[Stored data]
|---|

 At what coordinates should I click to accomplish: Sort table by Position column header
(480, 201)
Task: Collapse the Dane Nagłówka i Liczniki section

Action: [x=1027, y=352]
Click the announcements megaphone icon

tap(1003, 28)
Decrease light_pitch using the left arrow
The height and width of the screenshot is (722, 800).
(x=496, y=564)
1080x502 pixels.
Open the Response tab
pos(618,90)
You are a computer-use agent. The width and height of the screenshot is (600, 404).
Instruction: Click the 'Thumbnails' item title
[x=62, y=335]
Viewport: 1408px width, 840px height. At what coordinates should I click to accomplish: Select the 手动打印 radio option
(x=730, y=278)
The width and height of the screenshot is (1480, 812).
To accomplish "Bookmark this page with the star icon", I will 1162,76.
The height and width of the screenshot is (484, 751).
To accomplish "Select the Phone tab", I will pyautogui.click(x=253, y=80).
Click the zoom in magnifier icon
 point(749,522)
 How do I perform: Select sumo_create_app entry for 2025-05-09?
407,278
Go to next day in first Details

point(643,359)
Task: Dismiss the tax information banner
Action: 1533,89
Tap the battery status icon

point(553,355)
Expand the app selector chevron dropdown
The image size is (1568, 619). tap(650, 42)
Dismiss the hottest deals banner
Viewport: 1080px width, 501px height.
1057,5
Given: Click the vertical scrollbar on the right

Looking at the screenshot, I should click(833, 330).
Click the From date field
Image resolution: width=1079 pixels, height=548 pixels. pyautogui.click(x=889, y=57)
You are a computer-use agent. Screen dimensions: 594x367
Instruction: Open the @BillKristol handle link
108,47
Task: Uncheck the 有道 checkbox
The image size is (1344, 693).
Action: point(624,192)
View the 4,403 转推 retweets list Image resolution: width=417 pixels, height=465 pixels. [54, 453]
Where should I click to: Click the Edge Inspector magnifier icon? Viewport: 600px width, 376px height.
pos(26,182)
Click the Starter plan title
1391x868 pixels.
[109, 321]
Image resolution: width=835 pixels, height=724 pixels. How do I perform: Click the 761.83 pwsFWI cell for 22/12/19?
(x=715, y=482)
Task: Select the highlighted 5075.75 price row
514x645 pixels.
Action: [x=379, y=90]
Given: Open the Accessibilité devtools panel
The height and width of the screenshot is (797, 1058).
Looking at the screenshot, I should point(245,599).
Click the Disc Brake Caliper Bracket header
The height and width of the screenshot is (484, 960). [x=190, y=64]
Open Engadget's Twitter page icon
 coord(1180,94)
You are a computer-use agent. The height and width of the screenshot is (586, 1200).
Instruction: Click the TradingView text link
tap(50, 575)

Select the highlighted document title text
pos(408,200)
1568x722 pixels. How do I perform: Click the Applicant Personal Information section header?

|---|

What this task involves
Among the entries, how many lines include the string "agent"? Please reply with only the number.

The answer
3